The path taken by Palestinian Civil Society Organisations (CSOs) , particularly following the establishment of the Palestinian National Authority in 1994, represents a unique case in the Arab world and in the greater region. Several factors contribute to this specificity, including the persistence of the Israeli occupation and the escalation of its measures, undermining the very pillars of Palestinian political and social life; the adoption of a containment strategy by the various Palestinian political factions in their dealings with CSOs, thus weakening their independence and their influence in the public sphere; and the general degradation of civic culture in Palestine, which has been undermined by the strength of primordial loyalties and increasing violence and militarization of society.
Above all, the main obstacle facing CSOs is Palestinian division and its many repercussions, which constitute a threat to national political and geographical identity and to the very structure of Palestinian society. These circumstances have led to achievements being wasted; ones that had been won by the Palestinian people throughout its long history of struggle for the preservation of its national and political identity. Hampered by its own disunity, the Palestinian cause has thus been brought back into the regional and international arena, making it dependent on foreign interests and leading to the weakening and fragmentation of the Palestinian stand against occupation. This challenge, in addition to the extreme threat faced by Palestinians, is the main impetus behind the present study on the role of CSOs in achieving Palestinian national reconciliation during the 2007-2010 period.
Since the escalation of internal strife in 2006, efforts to end this discord and its impact on the Palestinian people have become a central priority for Palestinian civil society institutions. The 2007-2010 period therefore witnessed a flurry of initiatives by numerous Palestinian CSOs with the aim of ending this division. Examining the role of these organisations in achieving reconciliation is critical since they represent a vital part of Palestinian civic life and have been historically active in national struggle. Such organisations represent a channel for mobilization and play an important role in building Palestinian society and reinforcing its ability to persevere and develop. Moreover, the values of tolerance, embracing the other, reconciliation, democratic assimilation, forgiveness and national interest are all at the heart of the struggle of CSOs - values that these organisations are working hard to instill in their society.

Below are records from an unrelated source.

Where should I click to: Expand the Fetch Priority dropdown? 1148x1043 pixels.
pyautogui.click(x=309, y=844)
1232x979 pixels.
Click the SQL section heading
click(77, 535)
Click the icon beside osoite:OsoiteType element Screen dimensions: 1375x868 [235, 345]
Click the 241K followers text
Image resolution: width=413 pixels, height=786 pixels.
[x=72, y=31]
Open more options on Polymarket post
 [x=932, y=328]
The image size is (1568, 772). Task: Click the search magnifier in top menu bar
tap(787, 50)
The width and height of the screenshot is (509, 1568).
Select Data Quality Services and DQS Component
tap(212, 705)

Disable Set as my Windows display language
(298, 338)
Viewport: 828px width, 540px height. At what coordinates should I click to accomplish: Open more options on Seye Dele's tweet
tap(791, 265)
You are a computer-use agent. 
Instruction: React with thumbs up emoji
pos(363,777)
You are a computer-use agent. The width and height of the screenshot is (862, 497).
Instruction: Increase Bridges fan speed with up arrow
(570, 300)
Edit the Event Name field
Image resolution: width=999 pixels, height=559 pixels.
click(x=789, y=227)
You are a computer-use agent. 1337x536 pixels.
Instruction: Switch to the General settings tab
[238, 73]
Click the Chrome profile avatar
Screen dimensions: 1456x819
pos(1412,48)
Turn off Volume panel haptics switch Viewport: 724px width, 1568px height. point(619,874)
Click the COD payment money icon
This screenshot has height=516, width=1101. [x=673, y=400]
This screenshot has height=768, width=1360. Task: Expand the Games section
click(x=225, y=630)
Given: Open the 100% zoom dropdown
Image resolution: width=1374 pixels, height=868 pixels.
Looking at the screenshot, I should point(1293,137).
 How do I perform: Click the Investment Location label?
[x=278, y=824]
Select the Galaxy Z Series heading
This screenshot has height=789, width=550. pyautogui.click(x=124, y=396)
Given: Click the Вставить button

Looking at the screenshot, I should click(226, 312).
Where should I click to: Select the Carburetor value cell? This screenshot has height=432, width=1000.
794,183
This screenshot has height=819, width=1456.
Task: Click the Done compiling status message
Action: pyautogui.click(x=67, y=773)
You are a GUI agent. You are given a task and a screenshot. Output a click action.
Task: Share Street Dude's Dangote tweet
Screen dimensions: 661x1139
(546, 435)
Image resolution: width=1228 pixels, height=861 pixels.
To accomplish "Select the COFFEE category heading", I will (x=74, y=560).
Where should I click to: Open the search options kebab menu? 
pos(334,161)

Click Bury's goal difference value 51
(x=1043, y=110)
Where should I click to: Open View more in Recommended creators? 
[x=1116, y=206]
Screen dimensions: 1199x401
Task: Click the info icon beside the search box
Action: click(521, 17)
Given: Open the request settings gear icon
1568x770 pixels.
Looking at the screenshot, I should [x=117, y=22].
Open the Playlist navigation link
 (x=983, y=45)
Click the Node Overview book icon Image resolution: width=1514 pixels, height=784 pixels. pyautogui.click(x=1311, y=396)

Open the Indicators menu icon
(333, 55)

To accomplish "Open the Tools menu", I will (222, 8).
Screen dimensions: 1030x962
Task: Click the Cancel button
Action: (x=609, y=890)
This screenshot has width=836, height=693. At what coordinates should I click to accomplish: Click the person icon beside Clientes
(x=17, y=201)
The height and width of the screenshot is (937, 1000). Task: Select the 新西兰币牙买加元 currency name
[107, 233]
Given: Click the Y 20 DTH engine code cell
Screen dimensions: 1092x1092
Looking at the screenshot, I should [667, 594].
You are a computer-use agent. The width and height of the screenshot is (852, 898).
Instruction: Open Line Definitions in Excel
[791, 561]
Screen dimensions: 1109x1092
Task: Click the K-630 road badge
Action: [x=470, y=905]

While these issues also carry a political content, this does not mean they are outside the purview of CSOs, as has been shown throughout history. This was aptly expressed by the Palestinian intellectual Azmi Bishara, who wrote: "[civil society] has a history that is linked to politics, economics, and ideology, and that has evolved in tandem with the concepts of society and the state. [...] This [civil] society is an intellectual and historical dialectic toward citizenship and democracy".
In the Palestinian case, an analysis of the role of civic organisations in achieving national reconciliation must take into account the fact that these institutions are not neutral, and that they are not insulated against the climate of Palestinian discord. On the contrary, they are sometimes an integral part of the current state of division. As will be shown in the course of this analysis, there are nonetheless a number of CSOs which are aware of the consequences of such divisions and which have shown a willingness to foster change, through the organization of dialogues and meetings involving the different Palestinian political factions, and through their initiatives aimed toward ending the state of division. This brings up questions regarding the limits of these institutions, their influence, and the extent of their ability to pressure the divided factions and to encourage unity.
This study is an attempt to comprehensively examine the contribution of Palestinian Civil Society organizations toward ending Palestinian division and achieving national reconciliation. To this end, a number of methodologies and research tools have been adopted, which include interviews with civic activists and with representatives of civic institutions in Palestine. This analysis is but a modest contribution to the subject of Palestinian CSOs, on which there is a dearth of information.